Image we want to predict the mode of transportation between UALR and UAMS, which are about 3.1 miles apart.
We start with 100 training samples for each class. The machine learning algorithm is on trained by giving two time point, i.e. starting time and finishing time, takes 23 minutes on bike. To get to the classroom it takes another 5 minutes. For our machine learning algorithm for something to be of the class "bike" it the travel needs to take at least 23 minutes. So we can expect a normal distribution peaking at 28 minutes (+/- 5 min)
When traveling by car it only takes 9 min + 5 min parking. To be of class "car" travel time must be at least 14 min, peak around 19 min and have upper extreme of 24 min.
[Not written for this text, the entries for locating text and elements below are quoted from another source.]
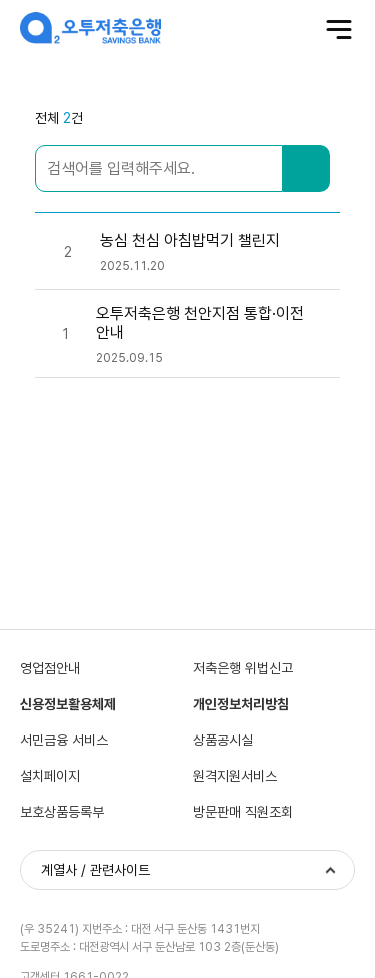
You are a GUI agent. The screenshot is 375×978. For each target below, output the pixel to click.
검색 (306, 168)
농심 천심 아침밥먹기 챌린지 (190, 240)
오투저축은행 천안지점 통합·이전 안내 (200, 323)
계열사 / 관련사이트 (95, 870)
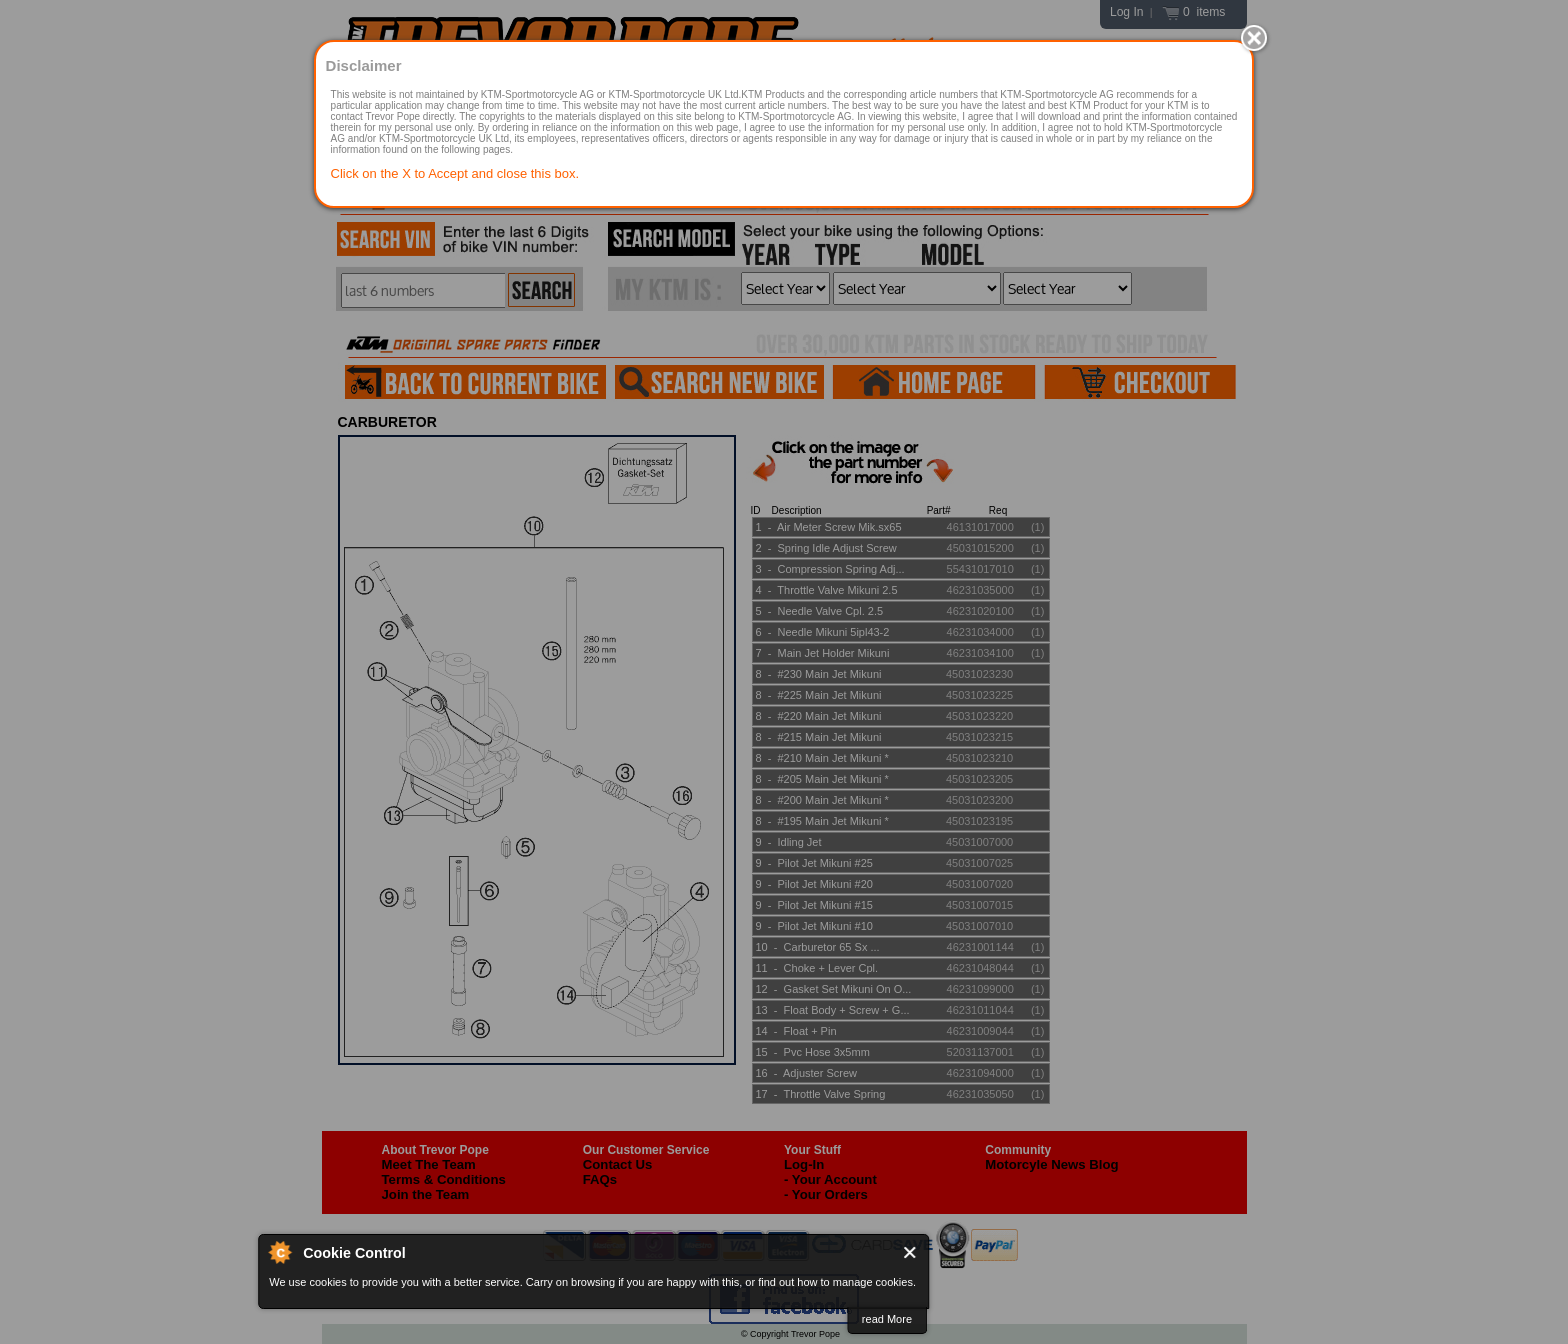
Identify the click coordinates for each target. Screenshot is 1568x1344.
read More (887, 1319)
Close (910, 1252)
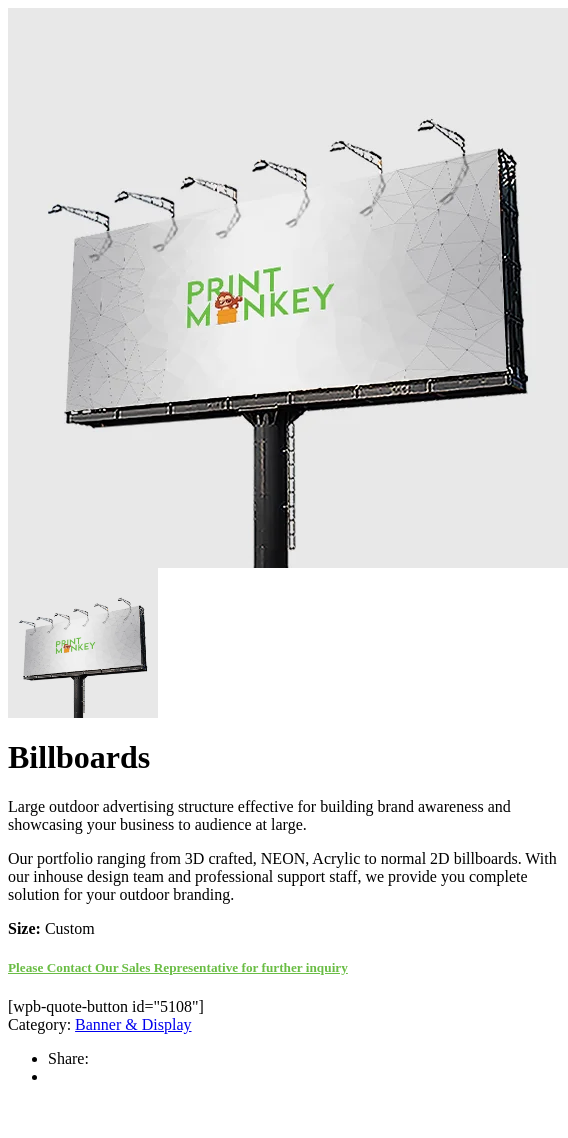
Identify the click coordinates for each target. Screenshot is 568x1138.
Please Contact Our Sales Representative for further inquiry (178, 967)
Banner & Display (133, 1024)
Only if our interval is between 23-24 min our model may predict wrong.
2.) Automatic prediction of new classes/clusters using machine learning.
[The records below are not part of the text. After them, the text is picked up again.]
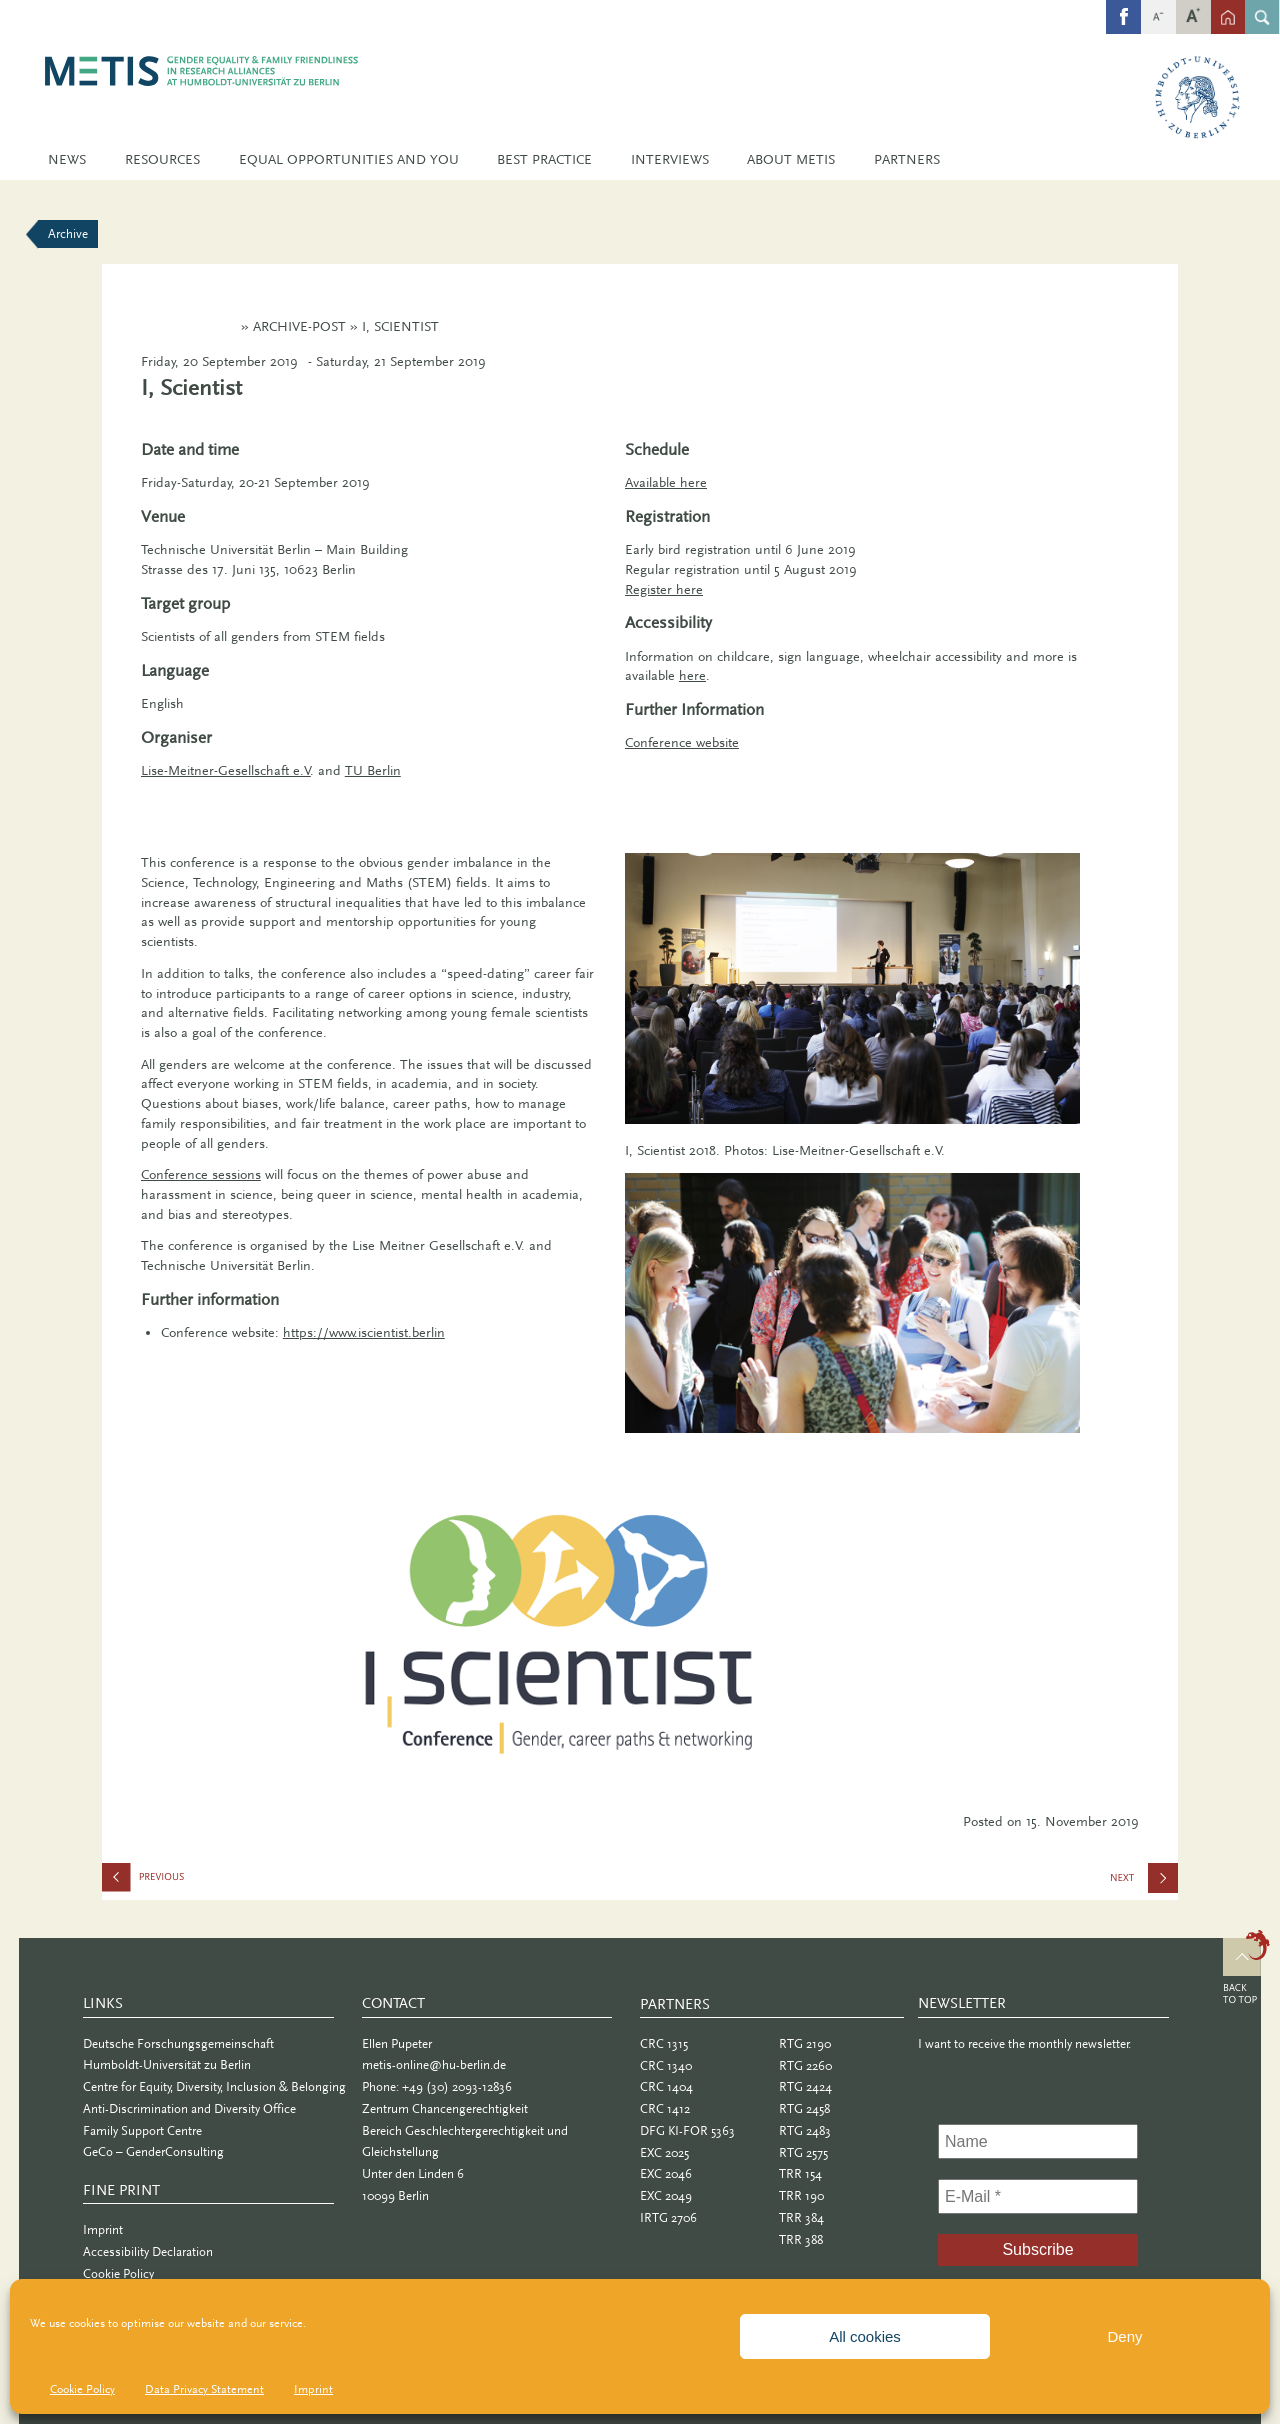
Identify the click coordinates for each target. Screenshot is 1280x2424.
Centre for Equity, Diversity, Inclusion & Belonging (214, 2086)
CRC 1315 (664, 2043)
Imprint (313, 2389)
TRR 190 (801, 2195)
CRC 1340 (666, 2065)
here (692, 675)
After having trained it on 100 samples I give it the rule that anything outside the range of the class "bike" or "car" must not be assigned to either class but is a new class instead.
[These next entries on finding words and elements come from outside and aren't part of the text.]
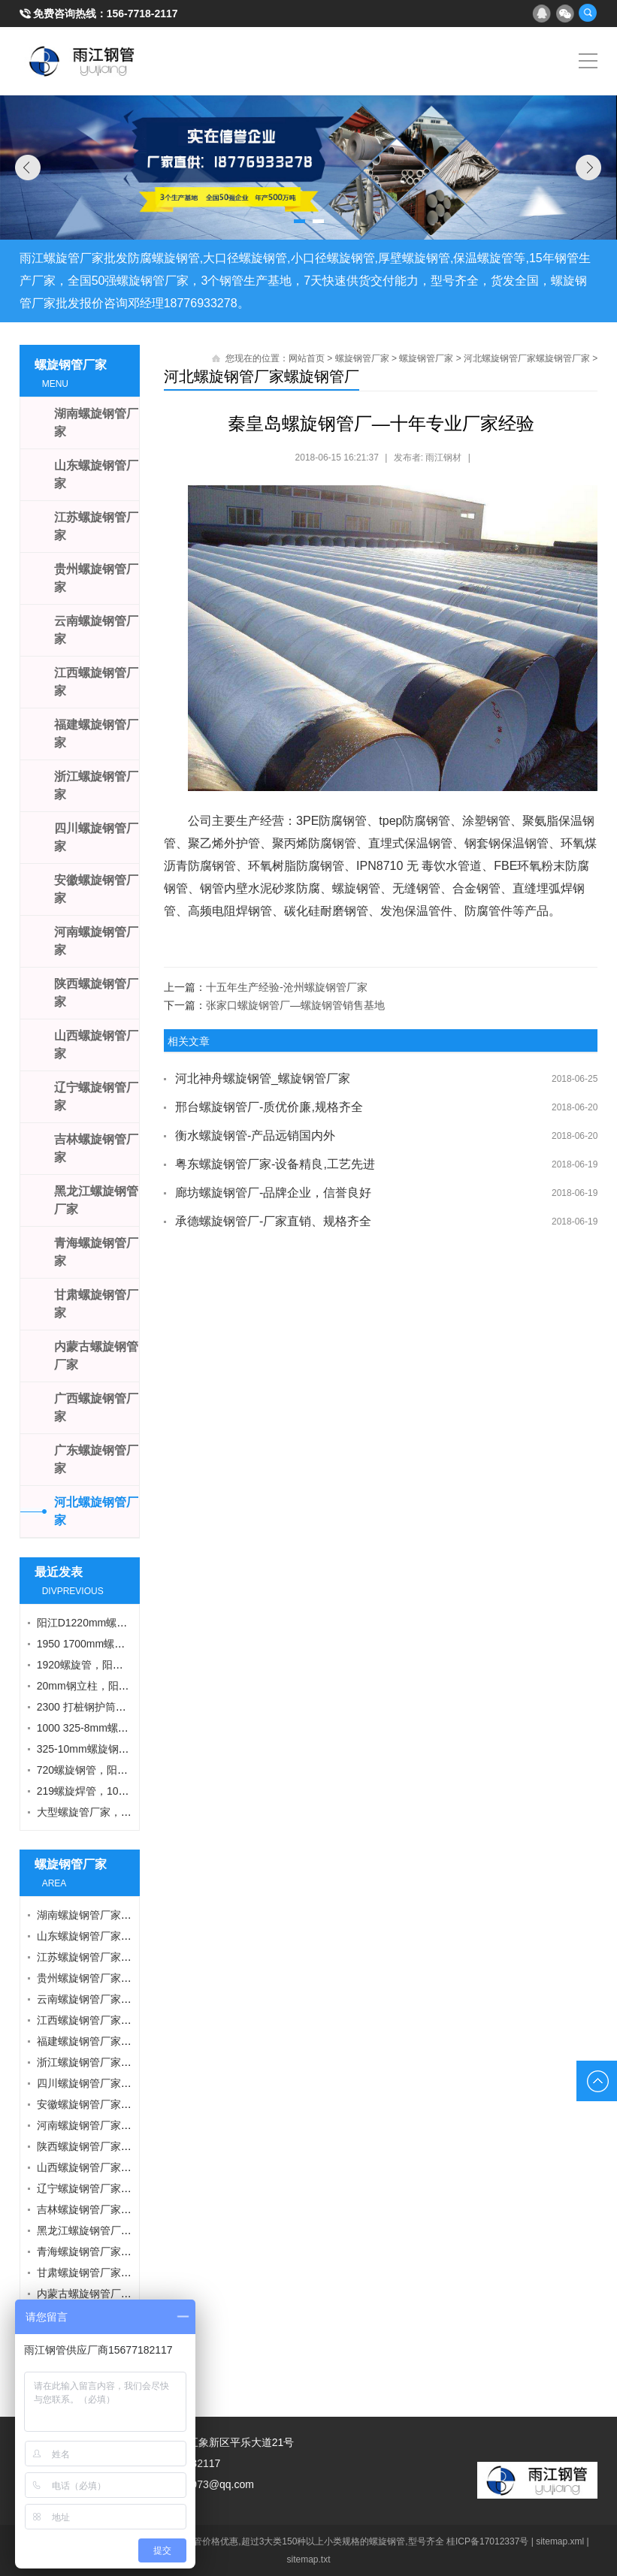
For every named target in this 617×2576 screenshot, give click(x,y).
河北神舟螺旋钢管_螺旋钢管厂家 (262, 1078)
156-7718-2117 (142, 14)
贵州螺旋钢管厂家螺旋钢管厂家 (110, 1978)
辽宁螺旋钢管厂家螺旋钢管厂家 (110, 2188)
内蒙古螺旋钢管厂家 (96, 1355)
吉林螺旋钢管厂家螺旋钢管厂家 (110, 2209)
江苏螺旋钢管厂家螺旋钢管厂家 (110, 1957)
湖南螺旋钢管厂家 (96, 422)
2.1.) Examples for training that allows independent class discoveries using machine learning.
Walking takes 65 min +/-10 min, i.e. range: 55-75 min. The machine learning algorithm cannot classify but must conclude that it discovered a new class of transportation, i.e. walking. The distribution peak should be at 65 min. We must tell our machine learning algorithm that it has just discovered a new class, i.e. mode of transportation other than "car" and "bike". Thus, if a similar situation arises again our algorithm can discover new classes on its own.
2.2.) Introducing a fourth class, i.e. bussing
Taking the bus takes 56 min. The range is 56 min to 116 min peaking at 86, having two local maxima at 66 and 106 minutes if the bus goes every 20 minutes. Based on this distribution the machine learning algorithm should be able to distinguish between walking and bussing given intervals that resulted from the same mode of transportation.
Can the machine learning algorithm conclude that "bussing" is influenced by a periodic features equals the time difference between neighboring extremes, which n our case is causes by the busses running every 20 min. This should separate bussing more from the other transportation options than they differ from one another.
2.3.) Recap of the 4 classes based on the the time interval between starting and arriving only.
Our machine learning model can now distinguish between the following four classes.
For our machine learning algorithm the world looks as described below. It has no concept of bussing, driving, walking or biking.
2.3.1) to be of the class car the interval must be between 14 and 24 min forming a normal distribution around 19
to be of class bike: range 23-33 min with normal distribution around 28 min
2.3.2. )to be of class walking: range: 55-75 min with normal distribution around 65 min
2.3.3.) to be of class bus: range 56-116 min with trimodal distribution with global maximum at 86 min and two local maxima at 76 and 106 minutes given that busses come every 20 min..
2.3.4.) to be of the class biking it forms a normal distribution around 33 minutes ranging from 28 to 38 minutes.
2.4.) Learning a new transportation class on its own, i.e. taxi
If I take a taxi I save 5 minutes because no time needs to be spent on parking. This would result in an interval from 9-19 min, with normal distribution around 14 min. The machine learning algorithm should define it as a new mode of transportation because its outside the range of the other four transportation classes for which it has training samples. Based on this training our machine learning algorithm should not be able to correctly decide whether a series of travel intervals fit an any of the 5 classes or if its a new transportation mode discovery.
I want to draw the distributions in R or Python to help people understand machine learning.
The aim is to use machine learning for new discoveries of classes and concepts.